[Document passage — start]

Finally, the comparison performed on dataset *Simulated Chromosomes* showed that CBS and mBPCR better estimated the profiles (see Table 4). Regarding the breakpoint error measures (see Figure S.14 in Additional file 2), we found that mBPCR had the highest sensitivity (hence, it was the best method in determining the exact position of the breakpoints), but also a higher FDR than CBS. We have already explained in the previous subsection the possible reason of the high FDR of mBPCR and we can observe again that this fact did not influence negatively the profile estimation (see the SSQ error in Table 4). The GLAD method showed a low sensitivity and low FDR, apart from the case regarding the exact position of the breakpoints (w = 0), which means that it underestimated the segment number and the estimated breakpoints were not located exactly at their true positions. Also CGHseg underestimated the number of segments because of low sensitivity and FDR, while HMM had low sensitivity and high FDR when w = 0 and vice versa in the other cases, which means that it often detected the true segment number, but it was unable to put the breakpoints at their exact position. Instead, BioHMM solved the issue of HMM with w = 0, but overall had a lower sensitivity than HMM. Rendersome missed several true aberrations (lowest sensitivity) and detected some false aberrations (medium FDR).

[Document passage — finish]
[Data block — start]

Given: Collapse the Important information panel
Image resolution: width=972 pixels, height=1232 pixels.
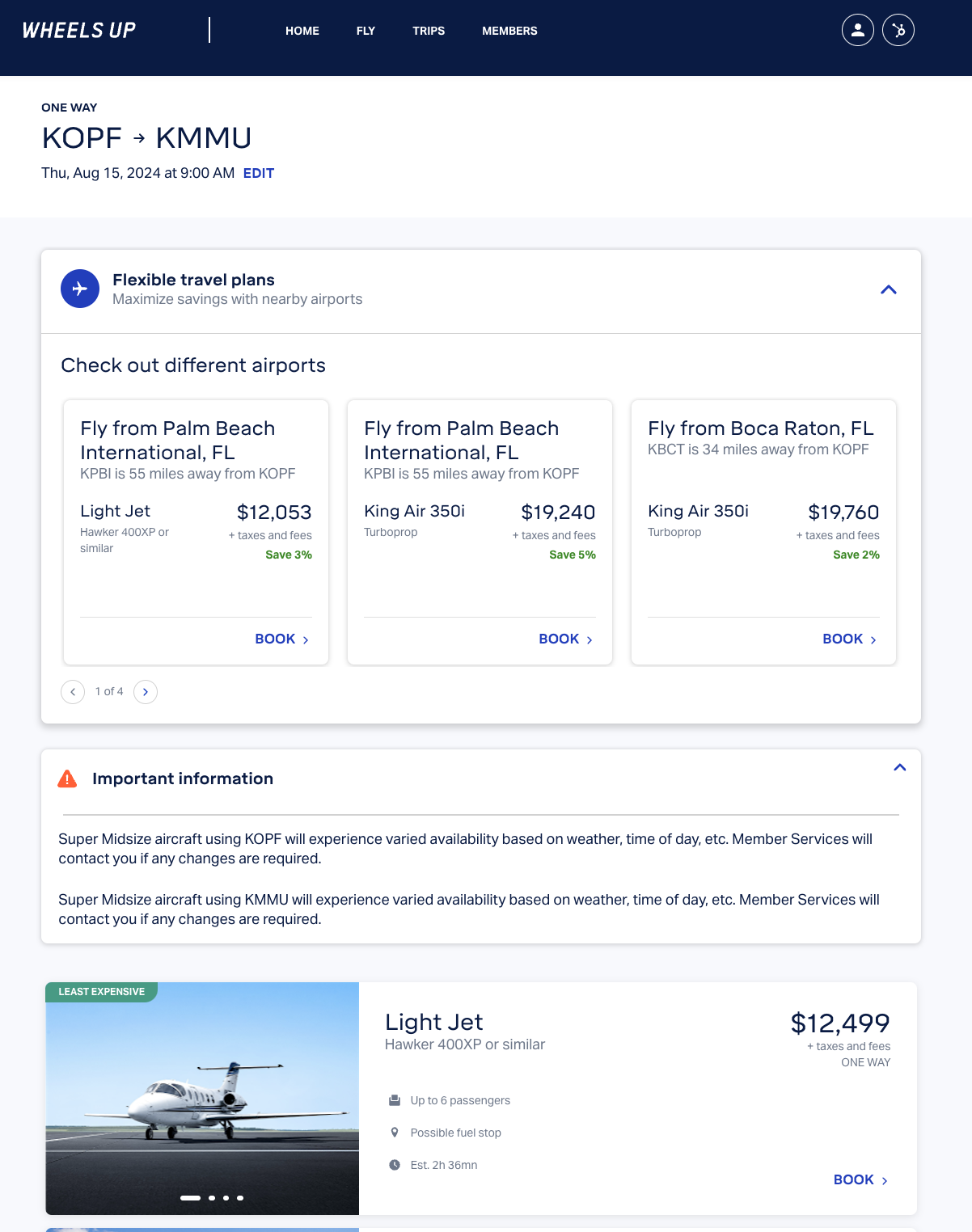Looking at the screenshot, I should (900, 766).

[Data block — finish]

▶ _Using the information_:
1. In the passage on the Simulated Chromosomes comparison, which method had the lowest sensitivity?
2. Rewrite the paragraph of the passage on the Simulated Chromosomes comparison that begins "Finally, the comparison performed" as a brief bulleted list, keeping its main facts.

▶ _Numbered responses_:
1. Rendersome.

2.
- CBS and mBPCR gave the best profile estimates (Table 4).
- mBPCR had the highest sensitivity, so it was best at placing breakpoints exactly. Its FDR was higher than CBS's, but this did not hurt profile estimation (SSQ error, Table 4).
- GLAD had low sensitivity and low FDR, except at w = 0. It underestimated the number of segments and did not place breakpoints at their true positions.
- CGHseg underestimated the number of segments because of low sensitivity and FDR.
- HMM had low sensitivity and high FDR at w = 0, and the reverse otherwise. It often found the true segment number but could not place breakpoints exactly.
- BioHMM fixed HMM's problem at w = 0 but had lower overall sensitivity than HMM.
- Rendersome missed several true aberrations (lowest sensitivity) and detected some false ones (medium FDR).